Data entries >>
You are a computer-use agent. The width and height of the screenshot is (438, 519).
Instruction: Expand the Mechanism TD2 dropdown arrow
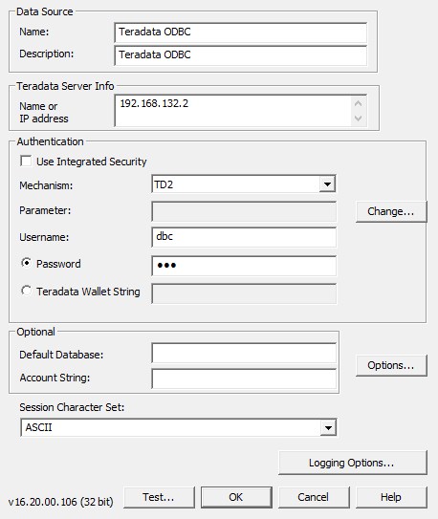[327, 184]
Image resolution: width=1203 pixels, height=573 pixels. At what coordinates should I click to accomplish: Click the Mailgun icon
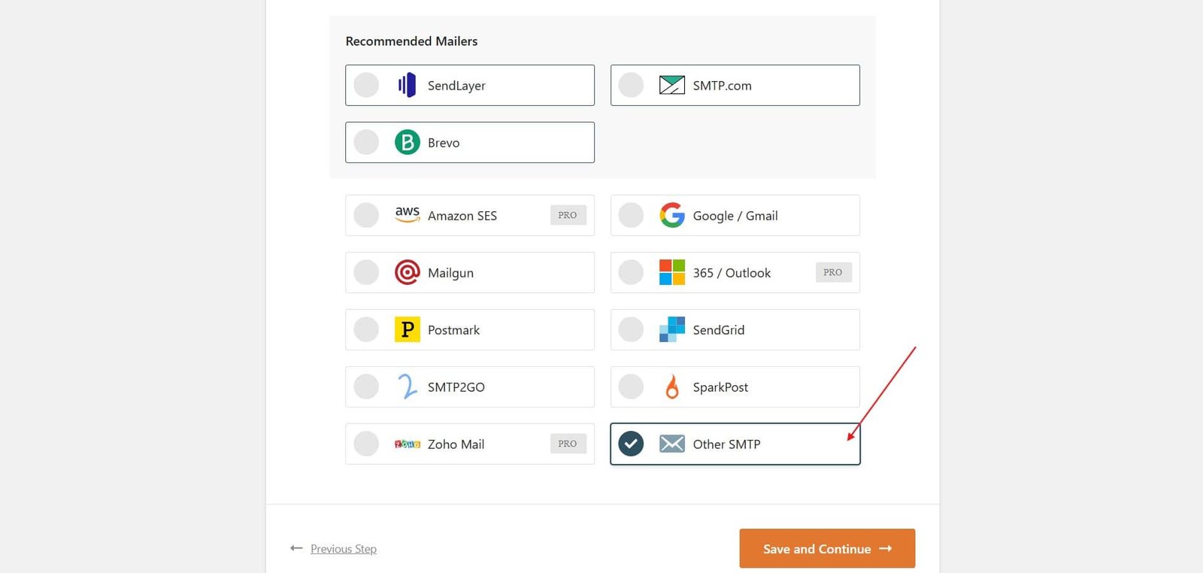pyautogui.click(x=407, y=272)
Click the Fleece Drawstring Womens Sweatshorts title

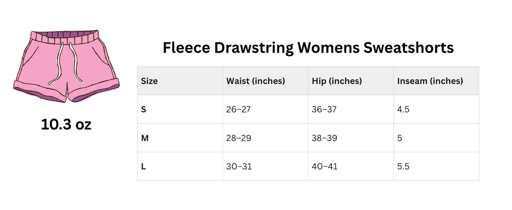pyautogui.click(x=308, y=48)
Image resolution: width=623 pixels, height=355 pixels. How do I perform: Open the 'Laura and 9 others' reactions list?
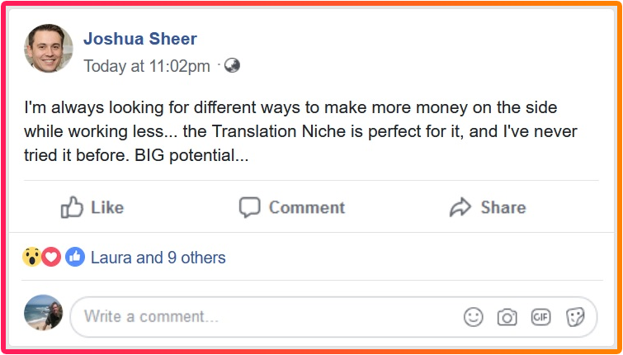[x=158, y=258]
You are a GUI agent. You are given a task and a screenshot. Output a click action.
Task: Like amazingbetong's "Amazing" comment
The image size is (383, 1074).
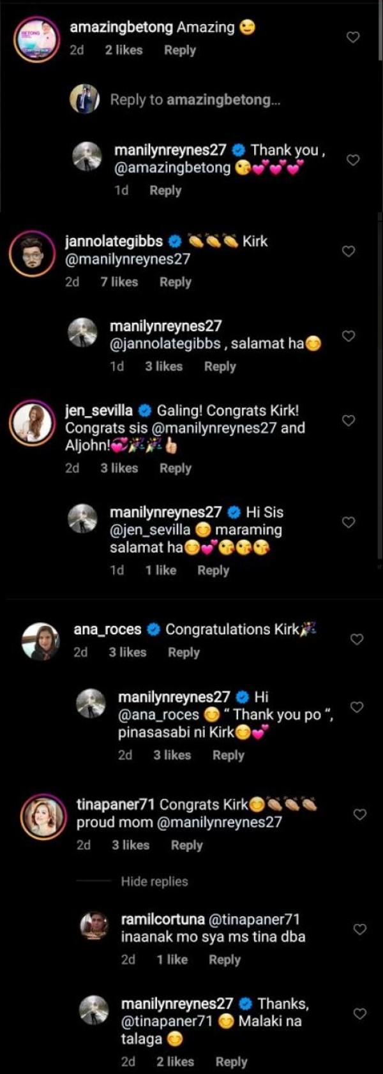(x=352, y=38)
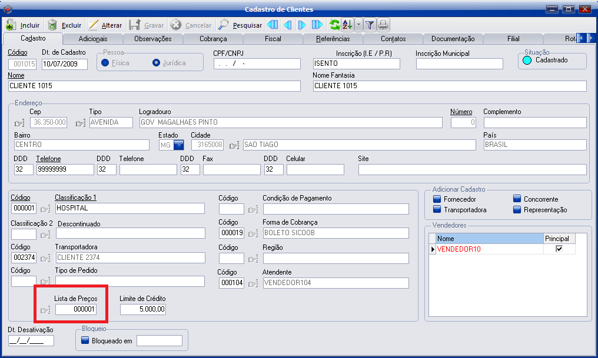Jump to the first record arrow
This screenshot has height=358, width=598.
pos(273,25)
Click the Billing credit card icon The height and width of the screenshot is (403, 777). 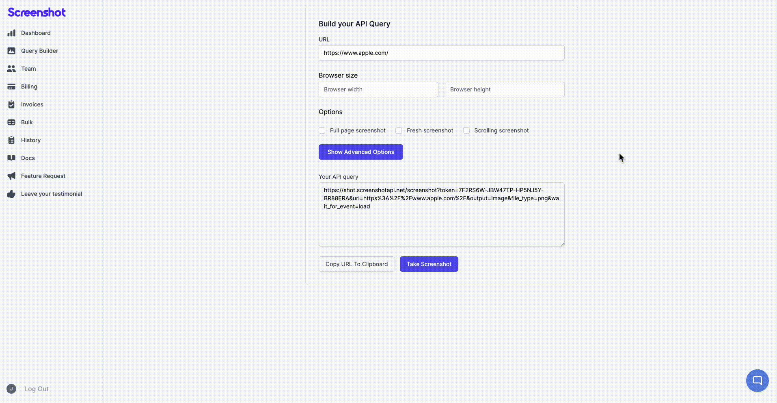[11, 87]
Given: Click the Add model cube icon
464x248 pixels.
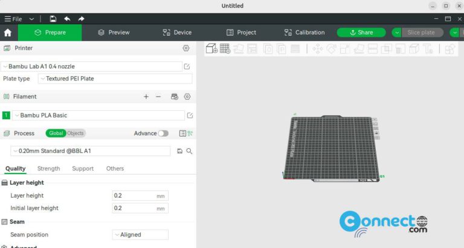Looking at the screenshot, I should tap(211, 48).
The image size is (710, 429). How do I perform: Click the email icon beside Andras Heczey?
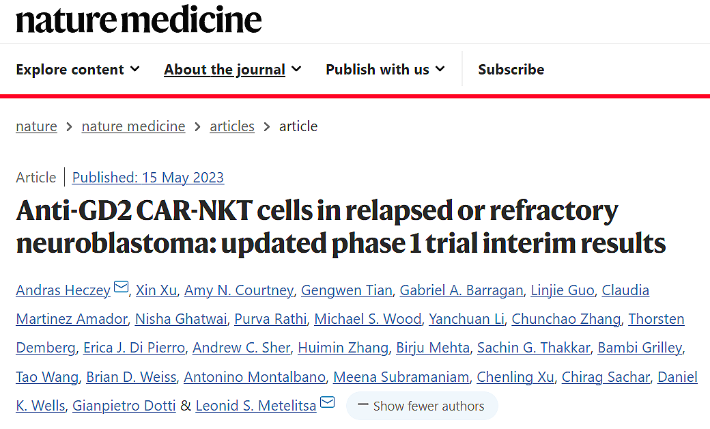pos(121,287)
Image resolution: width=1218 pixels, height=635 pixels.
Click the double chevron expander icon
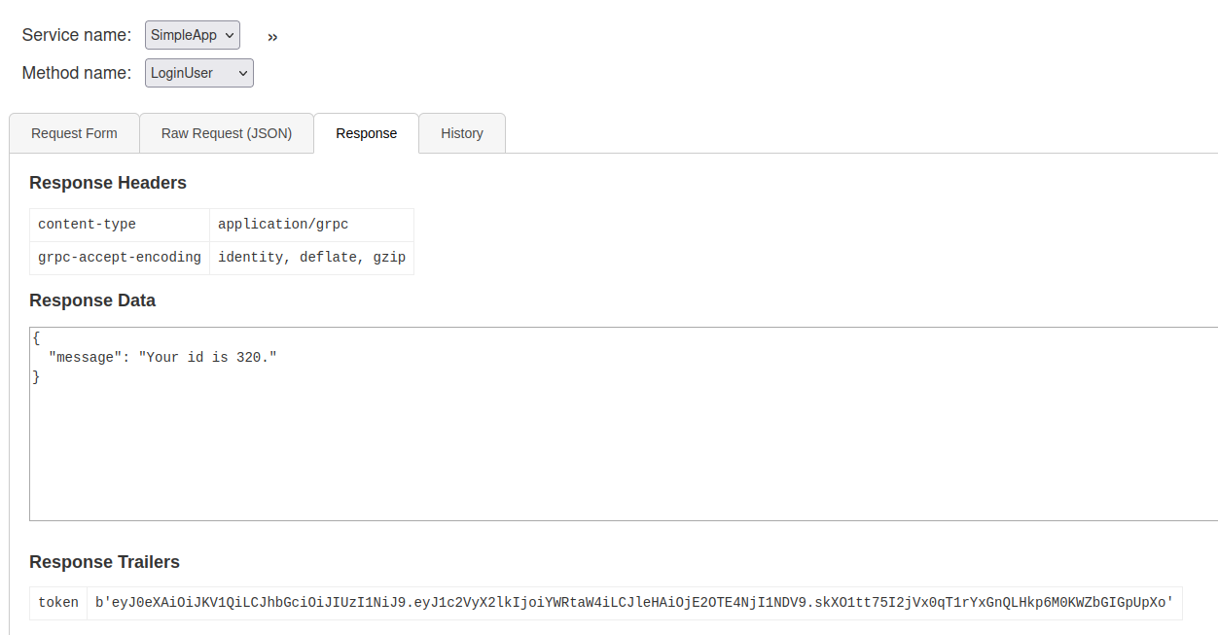[x=272, y=37]
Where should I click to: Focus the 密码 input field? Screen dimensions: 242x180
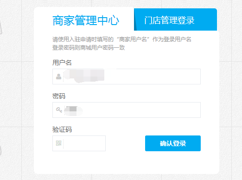click(x=127, y=110)
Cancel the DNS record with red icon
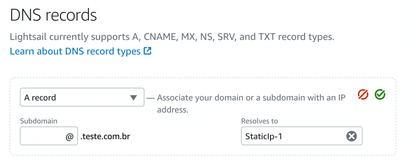The width and height of the screenshot is (409, 164). (363, 94)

EXERCISE >>
Would you give again, exactly, the lines in the data above that run from the line containing "Instruction: Expand the" to the line containing "Task: Like amazingbetong's"? Include both ends and no pictures.

RESULT FOR THIS TASK >>
Instruction: Expand the Mechanism TD2 dropdown arrow
[327, 184]
Image resolution: width=1203 pixels, height=573 pixels. At what coordinates should I click to accomplish: Click the Mailgun icon
pyautogui.click(x=407, y=272)
Click the Fleece Drawstring Womens Sweatshorts title

pyautogui.click(x=308, y=48)
Image resolution: width=623 pixels, height=355 pixels. How do I perform: Open the 'Laura and 9 others' reactions list?
[x=158, y=258]
You are a GUI agent. You are given a task and a screenshot. Output a click action.
Task: Like amazingbetong's "Amazing" comment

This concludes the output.